> EXERCISE
Scan the entries for lines with the word "axis" and copy those lines.

> THE RECORDS
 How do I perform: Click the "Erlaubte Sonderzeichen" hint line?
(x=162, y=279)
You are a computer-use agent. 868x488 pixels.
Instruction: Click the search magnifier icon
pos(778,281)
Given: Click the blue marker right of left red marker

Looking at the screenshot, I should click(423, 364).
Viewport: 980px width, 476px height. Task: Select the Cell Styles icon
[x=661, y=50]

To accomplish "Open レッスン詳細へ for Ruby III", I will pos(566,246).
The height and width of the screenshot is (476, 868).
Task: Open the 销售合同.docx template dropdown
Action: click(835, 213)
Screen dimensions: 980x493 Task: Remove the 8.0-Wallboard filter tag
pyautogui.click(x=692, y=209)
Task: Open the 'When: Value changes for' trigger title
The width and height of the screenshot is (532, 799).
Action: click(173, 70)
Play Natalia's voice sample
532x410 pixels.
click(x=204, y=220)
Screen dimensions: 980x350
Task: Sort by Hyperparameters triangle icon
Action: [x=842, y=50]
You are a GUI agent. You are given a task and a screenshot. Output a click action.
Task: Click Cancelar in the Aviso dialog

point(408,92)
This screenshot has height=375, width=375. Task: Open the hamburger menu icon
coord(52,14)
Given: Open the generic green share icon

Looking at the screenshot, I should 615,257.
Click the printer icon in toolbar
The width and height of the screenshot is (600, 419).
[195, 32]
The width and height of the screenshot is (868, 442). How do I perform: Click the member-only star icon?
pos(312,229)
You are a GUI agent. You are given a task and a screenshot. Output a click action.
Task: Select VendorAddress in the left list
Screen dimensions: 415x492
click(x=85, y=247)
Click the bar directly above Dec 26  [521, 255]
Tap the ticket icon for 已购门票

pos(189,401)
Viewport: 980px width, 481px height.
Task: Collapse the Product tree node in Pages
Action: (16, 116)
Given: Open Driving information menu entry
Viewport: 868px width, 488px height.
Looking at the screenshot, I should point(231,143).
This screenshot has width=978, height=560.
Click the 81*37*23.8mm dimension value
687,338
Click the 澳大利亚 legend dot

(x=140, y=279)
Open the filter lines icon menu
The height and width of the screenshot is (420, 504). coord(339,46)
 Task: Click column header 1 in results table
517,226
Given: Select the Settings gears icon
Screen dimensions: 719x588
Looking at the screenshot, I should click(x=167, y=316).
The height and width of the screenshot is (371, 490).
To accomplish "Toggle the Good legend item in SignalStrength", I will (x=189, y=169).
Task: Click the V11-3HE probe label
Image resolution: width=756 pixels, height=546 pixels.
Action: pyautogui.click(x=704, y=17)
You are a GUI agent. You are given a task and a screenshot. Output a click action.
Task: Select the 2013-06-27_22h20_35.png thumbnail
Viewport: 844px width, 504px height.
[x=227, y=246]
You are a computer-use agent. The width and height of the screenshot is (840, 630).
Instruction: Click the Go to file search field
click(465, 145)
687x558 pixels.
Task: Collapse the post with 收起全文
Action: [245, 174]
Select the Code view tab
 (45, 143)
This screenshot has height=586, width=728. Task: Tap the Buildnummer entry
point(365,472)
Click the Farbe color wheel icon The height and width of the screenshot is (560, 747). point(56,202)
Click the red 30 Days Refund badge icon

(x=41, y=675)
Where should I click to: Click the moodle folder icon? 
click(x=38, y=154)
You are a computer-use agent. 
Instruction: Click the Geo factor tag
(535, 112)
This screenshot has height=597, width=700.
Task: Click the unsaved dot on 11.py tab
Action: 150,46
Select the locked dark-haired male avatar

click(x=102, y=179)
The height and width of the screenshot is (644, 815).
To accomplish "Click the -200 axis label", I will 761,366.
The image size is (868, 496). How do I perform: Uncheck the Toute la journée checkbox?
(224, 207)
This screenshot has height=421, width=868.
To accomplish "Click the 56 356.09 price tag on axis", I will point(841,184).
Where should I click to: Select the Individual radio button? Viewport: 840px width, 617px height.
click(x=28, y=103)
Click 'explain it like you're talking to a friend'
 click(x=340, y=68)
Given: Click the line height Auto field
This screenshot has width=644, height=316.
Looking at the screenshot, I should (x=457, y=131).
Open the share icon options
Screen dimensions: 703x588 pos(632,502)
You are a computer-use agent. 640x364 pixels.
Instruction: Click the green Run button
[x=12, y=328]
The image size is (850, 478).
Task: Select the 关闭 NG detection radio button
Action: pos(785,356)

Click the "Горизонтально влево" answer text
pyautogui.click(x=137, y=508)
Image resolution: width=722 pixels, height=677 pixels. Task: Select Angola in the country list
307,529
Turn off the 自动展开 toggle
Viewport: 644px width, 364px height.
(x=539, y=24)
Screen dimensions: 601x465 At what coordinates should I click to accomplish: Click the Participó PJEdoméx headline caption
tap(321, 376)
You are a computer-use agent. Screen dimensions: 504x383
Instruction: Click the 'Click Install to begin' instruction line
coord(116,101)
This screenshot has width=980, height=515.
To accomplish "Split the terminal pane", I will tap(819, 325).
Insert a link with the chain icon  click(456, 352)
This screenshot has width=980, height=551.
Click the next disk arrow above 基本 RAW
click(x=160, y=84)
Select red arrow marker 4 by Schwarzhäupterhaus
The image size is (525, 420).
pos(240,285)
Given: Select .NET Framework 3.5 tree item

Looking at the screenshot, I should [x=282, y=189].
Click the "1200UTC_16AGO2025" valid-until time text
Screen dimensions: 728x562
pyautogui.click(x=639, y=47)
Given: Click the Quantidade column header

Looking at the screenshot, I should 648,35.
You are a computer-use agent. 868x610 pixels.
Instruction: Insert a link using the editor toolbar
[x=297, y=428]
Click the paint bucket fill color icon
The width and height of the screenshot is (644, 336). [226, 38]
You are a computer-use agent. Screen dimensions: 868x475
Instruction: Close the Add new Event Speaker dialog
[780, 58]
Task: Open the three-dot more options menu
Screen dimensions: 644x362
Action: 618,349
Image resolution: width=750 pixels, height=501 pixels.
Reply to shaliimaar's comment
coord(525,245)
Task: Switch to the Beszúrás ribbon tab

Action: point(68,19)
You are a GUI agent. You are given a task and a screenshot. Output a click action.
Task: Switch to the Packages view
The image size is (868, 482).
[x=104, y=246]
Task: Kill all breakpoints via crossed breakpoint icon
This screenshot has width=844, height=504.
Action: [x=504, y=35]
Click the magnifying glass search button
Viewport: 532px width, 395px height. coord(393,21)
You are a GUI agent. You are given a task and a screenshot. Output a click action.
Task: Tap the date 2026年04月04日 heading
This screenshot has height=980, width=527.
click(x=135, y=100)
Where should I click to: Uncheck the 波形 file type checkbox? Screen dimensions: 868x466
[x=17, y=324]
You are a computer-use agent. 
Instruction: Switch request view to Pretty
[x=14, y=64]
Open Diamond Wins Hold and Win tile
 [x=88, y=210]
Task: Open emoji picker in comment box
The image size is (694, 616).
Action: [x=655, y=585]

> ANSWER TO THIS EXERCISE
To accomplish "Click the -200 axis label", I will 761,366.
To accomplish "Click the 56 356.09 price tag on axis", I will point(841,184).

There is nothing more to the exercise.